The problem: auto bilge no longer cuts on.... we have to flip the switches ourselves to kick the water out.

We have 2 bilges: Rule 2000 (?) and a Rule 1200 (?). Scott thinks the auto bilge is set upto the smaller one. 

How can we fix it so that the auto bilge works again??Why would it not work anymore??


----------



## bluffman2 (Nov 22, 2007)

several things it could be,but if it works when you manually turn it on then you got a problem with the float,or so it seems.........
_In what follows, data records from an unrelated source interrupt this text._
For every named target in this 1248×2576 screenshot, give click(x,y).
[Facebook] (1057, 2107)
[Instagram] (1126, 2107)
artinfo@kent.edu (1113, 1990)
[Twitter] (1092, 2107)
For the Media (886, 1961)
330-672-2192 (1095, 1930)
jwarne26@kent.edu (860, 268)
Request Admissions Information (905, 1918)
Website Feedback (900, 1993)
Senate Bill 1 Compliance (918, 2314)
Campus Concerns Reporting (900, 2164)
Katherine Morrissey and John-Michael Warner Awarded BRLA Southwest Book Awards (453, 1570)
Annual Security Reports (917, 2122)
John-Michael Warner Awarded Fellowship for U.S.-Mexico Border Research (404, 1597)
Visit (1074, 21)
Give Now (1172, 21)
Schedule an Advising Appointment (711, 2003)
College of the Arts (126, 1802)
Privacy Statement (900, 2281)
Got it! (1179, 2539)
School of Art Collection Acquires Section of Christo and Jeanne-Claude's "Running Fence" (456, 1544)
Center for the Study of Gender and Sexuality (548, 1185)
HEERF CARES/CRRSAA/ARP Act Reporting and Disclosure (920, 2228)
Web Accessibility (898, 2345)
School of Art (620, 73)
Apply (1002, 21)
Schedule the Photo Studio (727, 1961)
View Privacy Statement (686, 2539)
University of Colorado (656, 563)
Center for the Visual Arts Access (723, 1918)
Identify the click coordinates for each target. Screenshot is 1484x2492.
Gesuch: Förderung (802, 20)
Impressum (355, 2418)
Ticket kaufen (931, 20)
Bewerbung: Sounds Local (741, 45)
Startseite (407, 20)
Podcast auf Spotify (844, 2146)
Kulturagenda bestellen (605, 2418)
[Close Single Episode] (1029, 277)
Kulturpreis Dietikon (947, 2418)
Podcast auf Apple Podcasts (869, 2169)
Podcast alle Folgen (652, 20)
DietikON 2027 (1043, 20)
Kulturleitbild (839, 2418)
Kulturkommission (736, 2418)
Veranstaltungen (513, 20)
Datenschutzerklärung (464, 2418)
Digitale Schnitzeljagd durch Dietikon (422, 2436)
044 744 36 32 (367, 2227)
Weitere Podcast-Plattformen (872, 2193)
Warthog answer amandas question....where you at:letsdrink


----------



## sosmarine (Sep 28, 2007)

Do both pumps run when turn the switch on? If so then the pumps are ok as mentioned above. Could be the auto switch, wiring or fuse. The auto switch should be on a seperate fuse from the manual switch. Check the wires coming off the auto switch. Make sure the connection is good. A lot of times the wires will get down in the water and the splice will corode.


----------



## Pinksnappertrapper (Dec 7, 2007)

thats what happened to mine. Just rewired, sauder(sp), and shrink wrapped.


----------



## reelfinatical (Sep 30, 2007)

Yeah, they both work when switched on.... I'll tellmy other halfto check the fuse and wiring..


----------



## bluffman2 (Nov 22, 2007)

failed to mention also there could be nothing wrong with it....water may not be high enough to trigger the auto switch but still gets picked up by manual mode


----------



## reelfinatical (Sep 30, 2007)

We thought of that too..so we plugged it yesterday and ran water in there... autonever picked up. When weswitched both of them on water shot out so hard/fast that itput holes in the ground. =)


----------



## X-Shark (Oct 3, 2007)

What is the name brand on the float switch?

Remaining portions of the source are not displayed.